Your task – Take the listing and give it again exactly, from its first line to its last line.

[[ Dataset excerpts, beginning ]]

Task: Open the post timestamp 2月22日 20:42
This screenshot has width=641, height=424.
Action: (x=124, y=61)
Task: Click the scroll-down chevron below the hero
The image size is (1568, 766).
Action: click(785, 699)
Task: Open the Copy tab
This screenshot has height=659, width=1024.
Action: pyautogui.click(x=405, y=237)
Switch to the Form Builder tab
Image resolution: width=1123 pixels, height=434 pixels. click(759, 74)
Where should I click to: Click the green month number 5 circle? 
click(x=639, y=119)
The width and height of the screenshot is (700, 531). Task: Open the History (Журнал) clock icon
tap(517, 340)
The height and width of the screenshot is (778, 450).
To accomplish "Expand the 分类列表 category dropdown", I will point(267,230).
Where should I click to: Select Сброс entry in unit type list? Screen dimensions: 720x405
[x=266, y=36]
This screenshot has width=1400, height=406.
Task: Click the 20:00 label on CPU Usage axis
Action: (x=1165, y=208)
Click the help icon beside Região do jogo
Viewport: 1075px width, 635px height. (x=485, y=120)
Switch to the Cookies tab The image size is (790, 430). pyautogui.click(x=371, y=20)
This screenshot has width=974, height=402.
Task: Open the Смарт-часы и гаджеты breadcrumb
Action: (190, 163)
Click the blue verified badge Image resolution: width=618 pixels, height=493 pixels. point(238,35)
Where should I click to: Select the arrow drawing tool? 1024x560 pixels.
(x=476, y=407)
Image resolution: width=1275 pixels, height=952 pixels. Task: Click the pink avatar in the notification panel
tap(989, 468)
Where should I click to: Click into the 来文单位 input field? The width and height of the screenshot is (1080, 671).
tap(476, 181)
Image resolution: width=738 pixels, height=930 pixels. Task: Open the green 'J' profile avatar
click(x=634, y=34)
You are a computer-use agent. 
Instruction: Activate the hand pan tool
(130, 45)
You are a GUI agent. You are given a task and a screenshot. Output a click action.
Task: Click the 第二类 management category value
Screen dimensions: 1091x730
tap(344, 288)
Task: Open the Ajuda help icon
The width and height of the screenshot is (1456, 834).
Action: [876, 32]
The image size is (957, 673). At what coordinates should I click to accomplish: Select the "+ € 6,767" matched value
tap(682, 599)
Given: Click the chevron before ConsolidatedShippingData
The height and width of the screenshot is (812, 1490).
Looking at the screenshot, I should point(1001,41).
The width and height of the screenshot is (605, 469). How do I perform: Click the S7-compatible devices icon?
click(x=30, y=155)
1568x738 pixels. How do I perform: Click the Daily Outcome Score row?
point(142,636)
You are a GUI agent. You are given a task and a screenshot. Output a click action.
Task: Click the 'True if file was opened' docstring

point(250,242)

[[ Dataset excerpts, end ]]

Solved problem –
Task: Open the post timestamp 2月22日 20:42
This screenshot has width=641, height=424.
Action: (x=124, y=61)
Task: Click the scroll-down chevron below the hero
The image size is (1568, 766).
Action: click(785, 699)
Task: Open the Copy tab
This screenshot has height=659, width=1024.
Action: pyautogui.click(x=405, y=237)
Switch to the Form Builder tab
Image resolution: width=1123 pixels, height=434 pixels. click(759, 74)
Where should I click to: Click the green month number 5 circle? 
click(x=639, y=119)
The width and height of the screenshot is (700, 531). Task: Open the History (Журнал) clock icon
tap(517, 340)
The height and width of the screenshot is (778, 450).
To accomplish "Expand the 分类列表 category dropdown", I will point(267,230).
Where should I click to: Select Сброс entry in unit type list? Screen dimensions: 720x405
[x=266, y=36]
This screenshot has width=1400, height=406.
Task: Click the 20:00 label on CPU Usage axis
Action: (x=1165, y=208)
Click the help icon beside Região do jogo
Viewport: 1075px width, 635px height. (x=485, y=120)
Switch to the Cookies tab The image size is (790, 430). pyautogui.click(x=371, y=20)
This screenshot has width=974, height=402.
Task: Open the Смарт-часы и гаджеты breadcrumb
Action: (190, 163)
Click the blue verified badge Image resolution: width=618 pixels, height=493 pixels. point(238,35)
Where should I click to: Select the arrow drawing tool? 1024x560 pixels.
(x=476, y=407)
Image resolution: width=1275 pixels, height=952 pixels. Task: Click the pink avatar in the notification panel
tap(989, 468)
Where should I click to: Click into the 来文单位 input field? The width and height of the screenshot is (1080, 671).
tap(476, 181)
Image resolution: width=738 pixels, height=930 pixels. Task: Open the green 'J' profile avatar
click(x=634, y=34)
You are a computer-use agent. 
Instruction: Activate the hand pan tool
(130, 45)
You are a GUI agent. You are given a task and a screenshot. Output a click action.
Task: Click the 第二类 management category value
Screen dimensions: 1091x730
tap(344, 288)
Task: Open the Ajuda help icon
The width and height of the screenshot is (1456, 834).
Action: [876, 32]
The image size is (957, 673). At what coordinates should I click to accomplish: Select the "+ € 6,767" matched value
tap(682, 599)
Given: Click the chevron before ConsolidatedShippingData
The height and width of the screenshot is (812, 1490).
Looking at the screenshot, I should point(1001,41).
The width and height of the screenshot is (605, 469). How do I perform: Click the S7-compatible devices icon?
click(x=30, y=155)
1568x738 pixels. How do I perform: Click the Daily Outcome Score row?
point(142,636)
You are a GUI agent. You are given a task and a screenshot. Output a click action.
Task: Click the 'True if file was opened' docstring

point(250,242)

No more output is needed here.